第218話 夜叉姫凛然―1

 さて、矢沢城から愛馬残月に騎乗し、城門を躍り出た佐江は、半刻後、兄三十郎頼康の軍勢に追いついていた。

 最後尾の列に加わった佐江に、誰一人目をとめない。熾烈な戦場は目前に迫っている。前から敵味方の咆哮、銃声が聞こえてくるだけに、誰もが血走った目で前方を見据え、馬を進めている。人のことなど構っていられないのだ。

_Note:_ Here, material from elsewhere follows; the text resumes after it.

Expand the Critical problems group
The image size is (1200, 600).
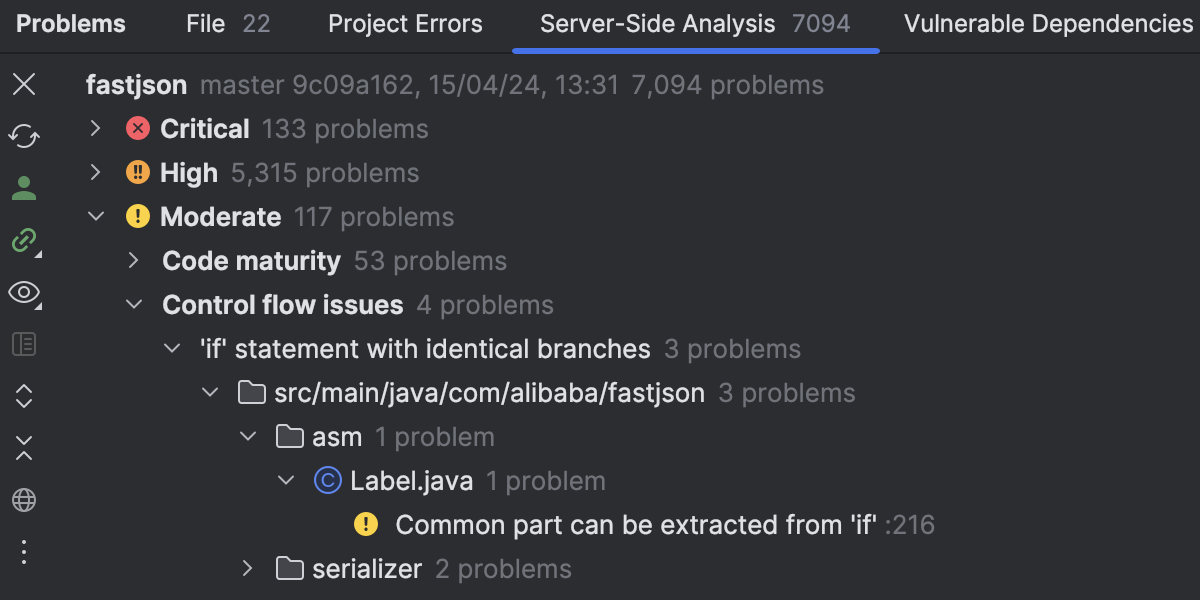(95, 129)
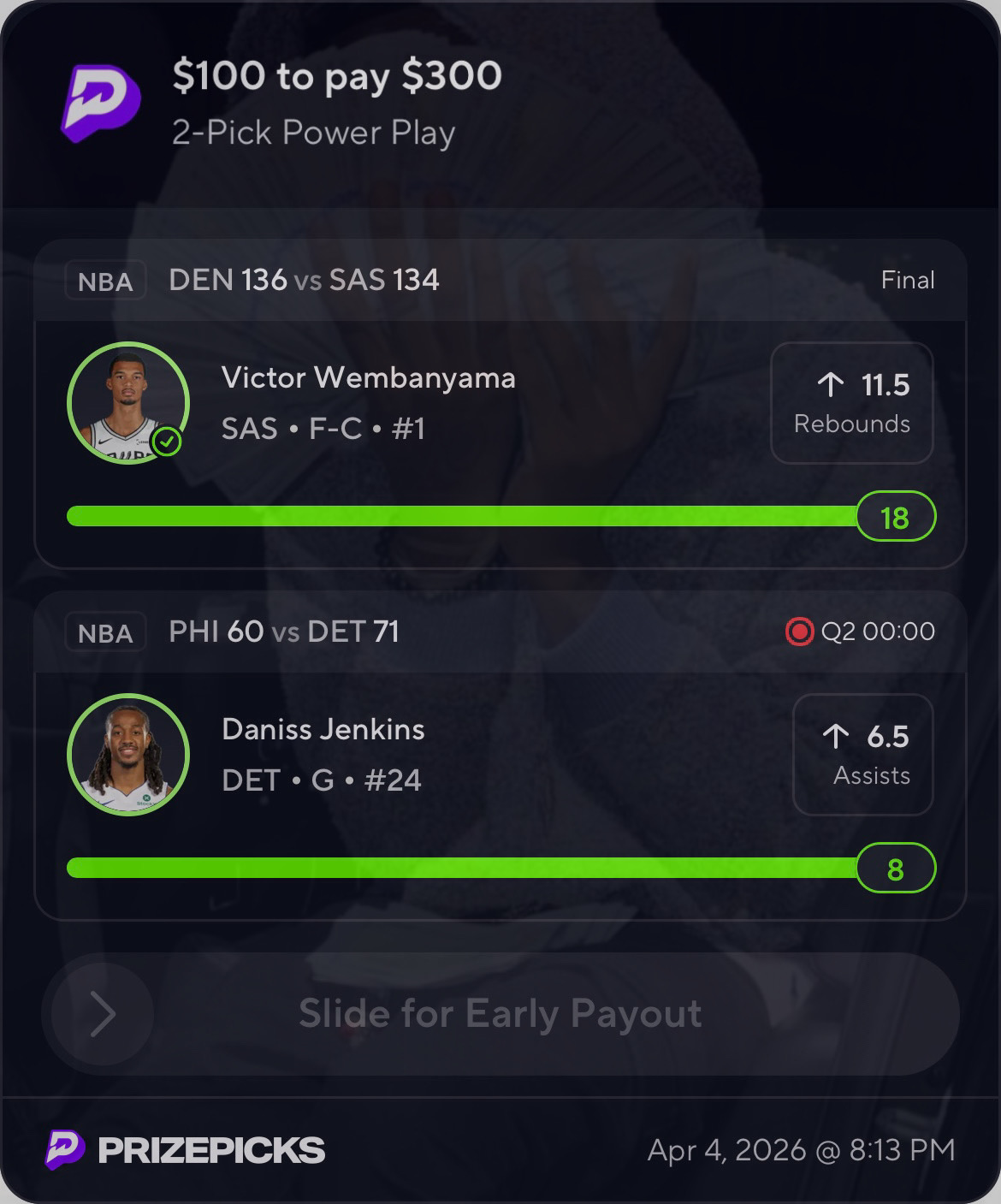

 軍勢が国分寺表にさしかかったとき、二丁ほど先のところに黒々とした敵のかたまりが目に入った。

 先頭を馳駆する三十郎頼康が咆えた。

「者ども、かかれいっ!」

 その号令一下、五百余の兵は喊声を上げて、群れなす徳川勢に突っ込んだ。

 たちまち血風しぶく白兵戦となった。


 敵味方も判然としない乱戦の中で、佐江は幸村の姿を探した。残月のすぐ横で佐助

が四囲に目を走らせる。

 いつしか佐江と佐助は、神川と千曲川が合流する辺りまで進んでいた。そこは最前線である。首のない鎧武者や足軽らの死体がいたるところに転がり、酸鼻をきわめる状況を呈していた。


「姫さま、あれを!」

 佐助の指さす丑寅の方角に目をやると、そこには六文銭の旗指物をひるがえす隊列が見えるではないか。

 その先頭をゆく騎馬武者は、鹿の角の兜、背には猩々緋の陣羽織。

「あっ、源次郎さま!」

 幸村の姿を目にした佐江は、「やっ」と残月の馬脚を煽った。

 刹那、敵の長槍が佐江の背を襲った。その穂先が今にも佐江にふれようとしたとき、佐助が宙に飛び、槍のけら首を貞宗の脇差で斬り落とした。それは目にもとまらぬ早わざであった。


 さらに、もう一人の足軽が走り寄ってきて、佐江の背を突こうとした。佐助がハッと気がついた瞬間、その足軽は首根から血をしぶかせていた。

 血煙の向こうに、ちぬれた忍び刀を構える者がいる。藍染めの筒袖に黒革の四幅袴という姿――火草であった。